Dopo l’entusiasmante sviluppo registrato nel mercato delle energie rinnovabili lo scorso anno, l’Italia si trova di fronte alla minaccia di un rallentamento significativo. Il Renewable Energy Report 2024, redatto dall’Energy & Strategy della School of Management del Politecnico di Milano e presentato di recente, mette in luce questa delicata situazione. Nel corso del 2023, il nostro Paese ha segnato un salto record nell’installazione di capacità energetica rinnovabile, con un totale di 5,7 GW, di cui quasi interamente fotovoltaici (5,2 GW), portando l’installato complessivo a 69 GW. Nonostante questo progresso, stando al report, l’Italia si trova in ritardo rispetto agli obiettivi stabiliti dal Pniec per il 2030, che prevedono 9 GW di installazioni all’anno.
L’analisi indica che la sfida principale deriva dalla difficile crescita nel settore degli impianti di grandi dimensioni, ostacolati da decisioni non incentivanti, come il divieto del fotovoltaico tradizionale su terreni agricoli produttivi o le restrizioni imposte da regioni come la Sardegna sullo sviluppo delle rinnovabili. Inoltre, il sistema delle aste per le tariffe di remunerazione dell’energia prodotta non è più allineato con i costi reali degli impianti e con l’andamento di mercato dei prezzi energetici. La prevalenza degli impianti fotovoltaici di piccola scala, costituenti oltre il 95% delle nuove installazioni, potrebbe compromettere la crescita già raggiunta, con conseguenze sull’indotto economico generato.

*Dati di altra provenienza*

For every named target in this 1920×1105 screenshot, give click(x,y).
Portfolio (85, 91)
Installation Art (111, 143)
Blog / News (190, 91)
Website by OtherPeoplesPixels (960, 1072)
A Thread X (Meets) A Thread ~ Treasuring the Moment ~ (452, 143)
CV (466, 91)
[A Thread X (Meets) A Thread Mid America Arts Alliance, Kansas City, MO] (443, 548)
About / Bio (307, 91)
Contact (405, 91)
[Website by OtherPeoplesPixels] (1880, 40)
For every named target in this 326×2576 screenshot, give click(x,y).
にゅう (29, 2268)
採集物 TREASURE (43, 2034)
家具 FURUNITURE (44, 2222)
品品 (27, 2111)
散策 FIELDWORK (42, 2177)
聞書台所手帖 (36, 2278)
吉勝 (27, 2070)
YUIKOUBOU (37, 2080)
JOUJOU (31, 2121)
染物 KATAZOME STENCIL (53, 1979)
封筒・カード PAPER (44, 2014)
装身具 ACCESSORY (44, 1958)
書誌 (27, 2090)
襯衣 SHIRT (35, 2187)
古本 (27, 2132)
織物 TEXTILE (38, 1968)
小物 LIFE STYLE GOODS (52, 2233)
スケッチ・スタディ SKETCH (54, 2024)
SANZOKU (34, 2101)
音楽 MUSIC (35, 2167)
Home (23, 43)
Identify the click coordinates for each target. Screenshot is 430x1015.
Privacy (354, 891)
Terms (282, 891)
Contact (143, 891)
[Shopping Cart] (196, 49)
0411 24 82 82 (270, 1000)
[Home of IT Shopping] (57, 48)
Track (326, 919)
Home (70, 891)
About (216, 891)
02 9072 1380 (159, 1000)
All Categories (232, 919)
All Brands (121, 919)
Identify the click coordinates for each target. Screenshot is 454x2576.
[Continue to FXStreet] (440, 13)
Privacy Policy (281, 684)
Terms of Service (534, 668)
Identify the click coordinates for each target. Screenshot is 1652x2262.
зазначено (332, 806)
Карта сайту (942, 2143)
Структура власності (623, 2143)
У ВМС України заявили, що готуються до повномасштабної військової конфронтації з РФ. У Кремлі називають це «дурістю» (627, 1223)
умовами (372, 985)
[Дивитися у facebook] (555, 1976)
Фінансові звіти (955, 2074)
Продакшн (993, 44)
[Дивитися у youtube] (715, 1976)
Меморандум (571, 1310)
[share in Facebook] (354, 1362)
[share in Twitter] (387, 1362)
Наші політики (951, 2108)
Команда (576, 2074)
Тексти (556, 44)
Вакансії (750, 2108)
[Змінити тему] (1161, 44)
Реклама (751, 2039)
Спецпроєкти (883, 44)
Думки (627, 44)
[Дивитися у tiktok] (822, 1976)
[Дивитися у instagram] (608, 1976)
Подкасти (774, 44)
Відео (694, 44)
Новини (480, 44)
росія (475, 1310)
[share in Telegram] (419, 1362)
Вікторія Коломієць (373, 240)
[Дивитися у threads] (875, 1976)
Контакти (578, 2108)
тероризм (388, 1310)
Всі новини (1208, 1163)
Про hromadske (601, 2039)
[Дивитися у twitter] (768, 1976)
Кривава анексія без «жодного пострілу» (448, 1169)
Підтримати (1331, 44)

Per affrontare la sfida e raggiungere gli obiettivi entro il 2030, sono necessari interventi decisi come il varo del decreto Fer X, con incentivi adeguati, e l’identificazione di aree idonee tramite appositi decreti. La tempistica di questi provvedimenti determinerà il successo nel raggiungere gli obiettivi di 7 GW di fotovoltaico e 2-2,5 GW di eolico all’anno. Al contrario, ulteriori ritardi o restrizioni potrebbero limitare la crescita a tassi più lenti, con strenze di solare e 4-500 MW di eolico all’anno.
Il direttore dell’Energy & Strategy della School of Management del Politecnico di Milano, Vittorio Chiesa, sottolinea l’importanza di considerare il levelized cost of electricity (Lcoe) per i grandi impianti. Secondo l’analisi condotta, si prevede un costo tra i 65-80 euro al MWh per il fotovoltaico e tra i 90-100 euro al MWh per l’eolico. Tuttavia, tali valori potrebbero aumentare a seconda delle tecnologie e degli investimenti.
In conclusione, è fondamentale adottare politiche e incentivi mirati per sostenere il settore delle energie rinnovabili in Italia e garantire una transizione ecologica efficace e sostenibile per il futuro del Paese.